Creating the database
Im still on an older version of terraform, so public shamming for being on 0.12.6.
IaaC section
tfenv install 0.12.6
tfenv use 0.12.6
I had already done an tf import
from a previous db table, so I just copied and pasted then
modified the database values. Note the xxxx’s below are redacted text so change that if you
are copy and pasting.
resource "random_password" "password" {
length = 16
special = true
override_special = "_%@"
}
resource "aws_db_instance" "aduit_db" {
allocated_storage = 20
auto_minor_version_upgrade = true
availability_zone = "xxxxx"
backup_retention_period = 7
backup_window = "09:12-09:42"
copy_tags_to_snapshot = true
db_subnet_group_name = "default-vpc-d7c845b3"
deletion_protection = true
enabled_cloudwatch_logs_exports = []
engine = "postgres"
engine_version = "12.5"
iam_database_authentication_enabled = false
identifier = "audit"
instance_class = "db.t3.micro"
max_allocated_storage = 1000
monitoring_interval = 60
multi_az = false
option_group_name = "default:postgres-12"
parameter_group_name = "default.postgres12"
performance_insights_enabled = true
performance_insights_retention_period = 7
port = 5432
publicly_accessible = true
security_group_names = []
skip_final_snapshot = true
storage_encrypted = true
storage_type = "gp2"
tags = {}
username = "postgres"
password = random_password.password.result
vpc_security_group_ids = [
"sg-0267a264",
]
timeouts {}
}
output "password" {
description = "The password is:"
value = random_password.password.*.result
}
Goose time / Local Dev
Inside the project, im creating a table’s folder then setting up goose.
its as easy as running go get -u github.com/pressly/goose/cmd/goose
. Also, I needed to set up a testing
postgres instance.
Quick Docker Setup
localdb.compose.yaml
version: '3.5'
volumes:
pgdata: {}
services:
db:
image: postgres
ports:
- 5432:5432
environment:
- POSTGRES_USER=postgres
- POSTGRES_PASSWORD=shhh
- POSTGRES_DB=audit_dev
volumes:
- pgdata:/var/lib/postgresql/data
adminer:
image: adminer
ports:
- 8000:8080
then run docker-compose -f localdb.compose.yaml up
and you should have a local copy of postgres running
Back to goose
Please note I cheated and created the database manually, I just don’t like accidentally dropping the entire db if it can be helped.
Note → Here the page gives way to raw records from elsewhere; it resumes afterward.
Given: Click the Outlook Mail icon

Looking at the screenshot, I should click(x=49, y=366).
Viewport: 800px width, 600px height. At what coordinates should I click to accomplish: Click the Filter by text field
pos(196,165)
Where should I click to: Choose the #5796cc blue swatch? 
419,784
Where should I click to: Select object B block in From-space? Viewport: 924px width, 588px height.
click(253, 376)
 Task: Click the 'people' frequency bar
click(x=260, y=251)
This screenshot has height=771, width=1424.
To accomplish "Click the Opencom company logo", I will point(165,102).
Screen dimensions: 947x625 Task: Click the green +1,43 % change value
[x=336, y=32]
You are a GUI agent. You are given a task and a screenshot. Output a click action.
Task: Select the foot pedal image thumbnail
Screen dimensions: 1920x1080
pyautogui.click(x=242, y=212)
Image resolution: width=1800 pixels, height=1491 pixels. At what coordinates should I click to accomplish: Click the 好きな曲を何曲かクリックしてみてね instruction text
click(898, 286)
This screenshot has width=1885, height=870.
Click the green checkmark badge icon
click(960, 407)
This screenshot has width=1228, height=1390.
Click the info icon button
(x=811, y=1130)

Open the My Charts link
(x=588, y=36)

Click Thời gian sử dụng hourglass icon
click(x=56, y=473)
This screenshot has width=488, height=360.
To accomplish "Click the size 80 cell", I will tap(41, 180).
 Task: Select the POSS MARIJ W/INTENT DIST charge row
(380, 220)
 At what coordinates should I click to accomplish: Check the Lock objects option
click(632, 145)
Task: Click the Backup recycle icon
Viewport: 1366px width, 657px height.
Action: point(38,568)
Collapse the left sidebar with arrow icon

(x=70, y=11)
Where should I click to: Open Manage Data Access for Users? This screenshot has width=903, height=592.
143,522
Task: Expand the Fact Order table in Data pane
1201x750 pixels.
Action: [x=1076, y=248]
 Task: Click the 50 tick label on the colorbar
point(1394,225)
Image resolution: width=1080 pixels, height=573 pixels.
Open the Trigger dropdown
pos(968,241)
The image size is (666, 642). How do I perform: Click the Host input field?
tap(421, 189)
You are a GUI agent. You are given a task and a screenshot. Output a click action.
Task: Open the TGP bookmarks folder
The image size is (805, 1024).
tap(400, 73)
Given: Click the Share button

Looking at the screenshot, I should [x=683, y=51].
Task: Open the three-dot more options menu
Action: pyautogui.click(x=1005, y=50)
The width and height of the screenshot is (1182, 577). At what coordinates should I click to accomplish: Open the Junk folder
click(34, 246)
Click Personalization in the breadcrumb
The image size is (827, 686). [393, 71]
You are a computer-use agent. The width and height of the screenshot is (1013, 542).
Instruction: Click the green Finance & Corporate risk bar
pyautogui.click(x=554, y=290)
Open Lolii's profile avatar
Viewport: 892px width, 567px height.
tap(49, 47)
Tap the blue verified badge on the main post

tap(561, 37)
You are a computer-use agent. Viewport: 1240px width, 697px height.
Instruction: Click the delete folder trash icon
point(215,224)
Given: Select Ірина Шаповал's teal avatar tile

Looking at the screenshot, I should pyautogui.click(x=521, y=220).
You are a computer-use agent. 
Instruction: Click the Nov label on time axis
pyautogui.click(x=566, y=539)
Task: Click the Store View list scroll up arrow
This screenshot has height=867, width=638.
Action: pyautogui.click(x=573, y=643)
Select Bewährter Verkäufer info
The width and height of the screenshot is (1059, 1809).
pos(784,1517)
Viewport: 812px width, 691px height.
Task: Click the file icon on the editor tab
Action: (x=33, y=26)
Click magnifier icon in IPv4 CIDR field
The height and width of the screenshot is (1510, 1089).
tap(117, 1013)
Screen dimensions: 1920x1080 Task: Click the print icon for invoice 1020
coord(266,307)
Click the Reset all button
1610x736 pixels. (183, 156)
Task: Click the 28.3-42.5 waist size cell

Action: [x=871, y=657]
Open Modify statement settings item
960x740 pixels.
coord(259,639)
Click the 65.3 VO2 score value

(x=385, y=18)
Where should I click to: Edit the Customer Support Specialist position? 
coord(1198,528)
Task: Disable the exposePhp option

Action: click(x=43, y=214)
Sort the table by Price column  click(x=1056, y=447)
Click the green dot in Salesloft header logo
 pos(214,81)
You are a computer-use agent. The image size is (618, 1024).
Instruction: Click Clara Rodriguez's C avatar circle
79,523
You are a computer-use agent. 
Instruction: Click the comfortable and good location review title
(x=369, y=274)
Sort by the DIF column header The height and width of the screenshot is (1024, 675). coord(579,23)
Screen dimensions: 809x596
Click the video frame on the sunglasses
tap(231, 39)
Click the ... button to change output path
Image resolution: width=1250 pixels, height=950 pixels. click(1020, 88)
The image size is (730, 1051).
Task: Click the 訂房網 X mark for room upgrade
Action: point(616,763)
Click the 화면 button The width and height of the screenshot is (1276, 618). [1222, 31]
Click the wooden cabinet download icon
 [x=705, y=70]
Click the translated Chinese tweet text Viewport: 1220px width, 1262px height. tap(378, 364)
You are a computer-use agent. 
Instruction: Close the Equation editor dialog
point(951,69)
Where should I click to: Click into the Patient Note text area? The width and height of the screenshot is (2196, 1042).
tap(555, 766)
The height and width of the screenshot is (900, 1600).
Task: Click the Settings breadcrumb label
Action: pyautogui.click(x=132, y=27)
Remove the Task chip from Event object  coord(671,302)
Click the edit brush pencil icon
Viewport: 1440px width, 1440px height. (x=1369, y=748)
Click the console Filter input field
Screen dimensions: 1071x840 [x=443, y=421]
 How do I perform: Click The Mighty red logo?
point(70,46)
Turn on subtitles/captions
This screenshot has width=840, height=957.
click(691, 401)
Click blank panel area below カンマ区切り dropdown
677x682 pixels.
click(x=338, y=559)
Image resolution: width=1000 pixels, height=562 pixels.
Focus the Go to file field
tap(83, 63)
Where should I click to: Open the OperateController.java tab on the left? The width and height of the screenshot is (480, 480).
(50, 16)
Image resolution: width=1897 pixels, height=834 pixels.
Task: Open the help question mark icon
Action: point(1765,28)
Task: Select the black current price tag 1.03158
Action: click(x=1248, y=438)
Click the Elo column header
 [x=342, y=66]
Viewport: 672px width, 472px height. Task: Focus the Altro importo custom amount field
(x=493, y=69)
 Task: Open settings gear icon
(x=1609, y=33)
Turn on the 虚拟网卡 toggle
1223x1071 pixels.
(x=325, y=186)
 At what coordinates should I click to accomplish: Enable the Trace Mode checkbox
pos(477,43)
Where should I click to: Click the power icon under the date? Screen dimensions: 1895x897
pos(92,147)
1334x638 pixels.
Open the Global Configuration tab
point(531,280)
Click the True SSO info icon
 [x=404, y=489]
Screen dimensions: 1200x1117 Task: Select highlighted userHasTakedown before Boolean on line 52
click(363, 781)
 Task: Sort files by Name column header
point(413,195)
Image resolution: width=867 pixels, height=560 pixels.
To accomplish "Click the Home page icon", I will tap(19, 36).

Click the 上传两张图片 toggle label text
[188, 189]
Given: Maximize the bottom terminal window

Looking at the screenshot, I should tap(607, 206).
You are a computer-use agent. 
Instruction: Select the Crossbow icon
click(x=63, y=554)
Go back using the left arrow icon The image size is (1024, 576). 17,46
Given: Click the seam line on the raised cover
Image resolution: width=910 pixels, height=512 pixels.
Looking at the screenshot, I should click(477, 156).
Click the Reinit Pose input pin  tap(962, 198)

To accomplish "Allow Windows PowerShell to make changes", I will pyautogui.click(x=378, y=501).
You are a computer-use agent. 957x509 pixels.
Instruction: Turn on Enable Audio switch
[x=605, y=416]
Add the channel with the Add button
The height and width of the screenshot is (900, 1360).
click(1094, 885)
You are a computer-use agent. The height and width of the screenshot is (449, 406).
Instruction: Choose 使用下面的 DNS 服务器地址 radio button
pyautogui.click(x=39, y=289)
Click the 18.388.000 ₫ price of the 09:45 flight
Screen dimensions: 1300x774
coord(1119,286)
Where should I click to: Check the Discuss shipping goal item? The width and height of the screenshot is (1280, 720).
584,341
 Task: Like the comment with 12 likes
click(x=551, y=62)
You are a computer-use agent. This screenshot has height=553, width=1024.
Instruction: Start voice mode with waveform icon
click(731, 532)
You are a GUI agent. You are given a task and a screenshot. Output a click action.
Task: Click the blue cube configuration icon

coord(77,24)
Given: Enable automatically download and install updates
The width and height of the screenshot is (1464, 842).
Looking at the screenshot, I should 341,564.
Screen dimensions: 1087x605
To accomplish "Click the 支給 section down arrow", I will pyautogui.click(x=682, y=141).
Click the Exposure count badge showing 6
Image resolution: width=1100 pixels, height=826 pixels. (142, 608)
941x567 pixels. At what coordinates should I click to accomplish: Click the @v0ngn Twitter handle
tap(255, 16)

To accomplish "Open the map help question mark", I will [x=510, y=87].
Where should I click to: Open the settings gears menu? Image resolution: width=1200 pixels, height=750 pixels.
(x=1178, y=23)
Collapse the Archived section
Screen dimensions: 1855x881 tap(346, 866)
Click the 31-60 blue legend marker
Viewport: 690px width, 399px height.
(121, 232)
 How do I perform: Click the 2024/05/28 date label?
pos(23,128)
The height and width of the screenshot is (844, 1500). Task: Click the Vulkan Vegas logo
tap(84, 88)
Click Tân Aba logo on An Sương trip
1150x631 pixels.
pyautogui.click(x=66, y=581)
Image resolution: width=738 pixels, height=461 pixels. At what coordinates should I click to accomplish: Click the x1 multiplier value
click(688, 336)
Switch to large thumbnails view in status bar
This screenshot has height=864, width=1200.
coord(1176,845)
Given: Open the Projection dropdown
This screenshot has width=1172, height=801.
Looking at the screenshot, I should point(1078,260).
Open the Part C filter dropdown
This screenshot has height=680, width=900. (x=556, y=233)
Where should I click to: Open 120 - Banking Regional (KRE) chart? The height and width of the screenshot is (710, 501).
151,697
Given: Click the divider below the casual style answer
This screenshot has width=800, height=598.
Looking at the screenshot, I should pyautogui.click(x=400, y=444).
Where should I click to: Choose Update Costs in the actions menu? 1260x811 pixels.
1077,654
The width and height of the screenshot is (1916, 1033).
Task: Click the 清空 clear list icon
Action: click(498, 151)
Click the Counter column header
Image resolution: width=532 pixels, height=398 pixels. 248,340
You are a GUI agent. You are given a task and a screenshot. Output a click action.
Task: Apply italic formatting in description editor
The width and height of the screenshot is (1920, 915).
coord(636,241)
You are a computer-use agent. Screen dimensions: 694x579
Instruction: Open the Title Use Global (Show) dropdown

Otherwise… a quick mkdir for ’tables’ and then added
001_create_events_table.sql
-- +goose Up
-- +goose StatementBegin
SELECT 'up SQL query';
CREATE EXTENSION IF NOT EXISTS "uuid-ossp";
CREATE TABLE events (
id INT NOT NULL PRIMARY KEY GENERATED ALWAYS AS IDENTITY,
user_id UUID NOT NULL,
company_name VARCHAR(255) NOT NULL,
event TEXT NOT NULL,
created_on TIMESTAMP NOT NULL,
updated_on TIMESTAMP NOT NULL
);
-- +goose StatementEnd
-- +goose Down
-- +goose StatementBegin
SELECT 'down SQL query';
DROP TABLE events;
-- +goose StatementEnd
The extension is for using UUID
So now that the database can be mucked with it was easy enough to run
goose postgres "user=postgres password=${TEMP_PGPASS} dbname=audit_dev sslmode=disable" up
I played around with that for a bit just because migration tooling is neat.
The end?
Now I just need to write the code for the migration of older audit records. So if any neat code comes up, I’ll write it on here.